### [TEXT PASSAGE]
━━━━━━━━━━━━━━━━

# 7 HR24’s 1 HR54 Genie & Whole Home. No other Clients.



## spunkyvision (Oct 12, 2006)

Seems odd but not sure how to troubleshoot other than rebooting. 
Have been a customer for 25+ years

The Genie seems to have been a problem since day 1. I just hate contacting DirecTV. 

7 HR24’s have ZERO problems accessing (playing/deleting etc) from each other (Whole Home/MRV). 
1 HR54 Genie can view/play all content stored on all HR24’s. 
The problem is None of the HR24’s can PLAY the content stored on the Genie. We can view it/delete it just not Play it. 
It seems to only work once a month or so. I am just throwing money out the window with this box. 
It has been this way for over 2 years. 

Any suggestions? Directv just sends me a link to troubleshooting which doesn’t help. If it NEVER worked from any device I could troubleshoot if better. 
The problem is strange. 
Internet is fine and no other problems are going on. 

The error is attached (“Playback Failed. No Auido/Video data packets received from the server” Ok). 

Thanks 


Sent from my iPhone using Tapatalk


----------



## P Smith (Jul 25, 2002)

a) no attachment(s) here - get this done by using "staple" icon
b) press dash "-" button and post a picture of network/MoCA diag screen
c) reduce pollution here, please - all people who are using tapatalk should remove from its setting the meaningless and polluting string; who need to know what phone and app you do using ?!


----------



## spunkyvision (Oct 12, 2006)

A) Ok. It was the same as the text I wrote








B) Attached - I think this is what you requested








C) OK. I haven't used app in a couple years and it was on by default


----------



## spunkyvision (Oct 12, 2006)

A) actually there were two here is the other


----------



## trh (Nov 3, 2007)

spunkyvision said:


> Seems odd but not sure how to troubleshoot other than rebooting.
> Have been a customer for 25+ years
> 
> The Genie seems to have been a problem since day 1. I just hate contacting DirecTV.
> ...


I had a problem recently with two of my 24s (didn't check the others), where they could see the shows on our HR44, but when we went to play we got the same error your did -- "Playback failed -- no packets received". I restarted the HR44 and that worked for about 2 weeks. Then I had to do it again. Its been a month since the last reboot of the 44.

So if you haven't tried, reboot your HR54.


----------



## spunkyvision (Oct 12, 2006)

Will reboot again but it seems like I am always doing that.


----------



## spunkyvision (Oct 12, 2006)

Rebooted still not working same problem


----------



## P Smith (Jul 25, 2002)

umm, not this … there should be diag info for many MoCA channel's signal levels...

━━━━━━━━━━━━━━━━

### [INFORMATION SHOWN]
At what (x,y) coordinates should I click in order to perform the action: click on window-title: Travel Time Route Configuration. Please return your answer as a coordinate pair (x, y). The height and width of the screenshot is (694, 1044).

━━━━━━━━━━━━━━━━

### [EXERCISES TO COMPLETE]
a - Reproduce the part of the DirecTV Genie forum thread starting at "I had a problem" and ending at "reboot your HR54.".
b - In the DirecTV Genie forum thread, how long did restarting the HR44 keep playback working for trh?
c - Write the next part of the DirecTV Genie forum thread, picking up after its final post.
The lines that come after the thread aren't needed here.

### [ANSWER SECTION]
a -
I had a problem recently with two of my 24s (didn't check the others), where they could see the shows on our HR44, but when we went to play we got the same error your did -- "Playback failed -- no packets received". I restarted the HR44 and that worked for about 2 weeks. Then I had to do it again. Its been a month since the last reboot of the 44.

So if you haven't tried, reboot your HR54.

b - About 2 weeks.

c -
and thank you for cutting that TT line - you are most generous poster here ! usually many posts still flooded by the line


----------



## spunkyvision (Oct 12, 2006)

Sorry I have no idea where that is. I am rarely in the office where this Genie is so I never use this device. 
Can you tell me where the info is that you need?


----------



## spunkyvision (Oct 12, 2006)




----------



## P Smith (Jul 25, 2002)

just in case for other errors - codes here:
DIRECTV Error Codes and Solutions - The Solid Signal Blog


----------



## P Smith (Jul 25, 2002)

spunkyvision said:


> View attachment 30182


How your DVR's connected together ?
I see MoCA have no coax connection in your setup...


----------



## spunkyvision (Oct 12, 2006)

Crap. I honestly don't remember it's been a few years since any of this was touched. 
Directv came out and installed it when moved here 4 years ago. About 2 1/2 Years ago they came out and swapped our 8th HR24 for this Genie HR54 and all was working fine. They did install an additional SWiM (I think) 
I used to know enough to be dangerous but have never touched any of this setup since moving here (4 years ago)

What additional images or info do you need? I will do my best


----------



## Rich (Feb 22, 2007)

spunkyvision said:


> Sorry I have no idea where that is. I am rarely in the office where this Genie is so I never use this device.
> Can you tell me where the info is that you need?


You need to try this: Reboot the Genie, when the reboot is complete reboot a 24. When that is done rebooting, reboot another one. Keep doing this until every HR has been rebooted. This has to be done one HR at a time. When you are thru give the MRV system an hour or two and you should be good to go. When you get those particular messages you should do the sequential reboots immediately. I have the same problem, see the same messages and rebooting sequentially always makes the problem go away.

I know how much of a PITA this can be but it works. Yes it takes about an hour to do 12 HRs but when I was running 12 HRs I had to do this damn near weekly. Now I have 6 HRs and it still happens. Try it, you'll like the results, I hope.

Rich


----------



## spunkyvision (Oct 12, 2006)

I assuming that Coax should be displaying Connected, correct?


----------



## Rich (Feb 22, 2007)

I just saw the pictures. Do what I suggested before you get too deep into this. If I'm right the problem should go away.

Rich


----------



## P Smith (Jul 25, 2002)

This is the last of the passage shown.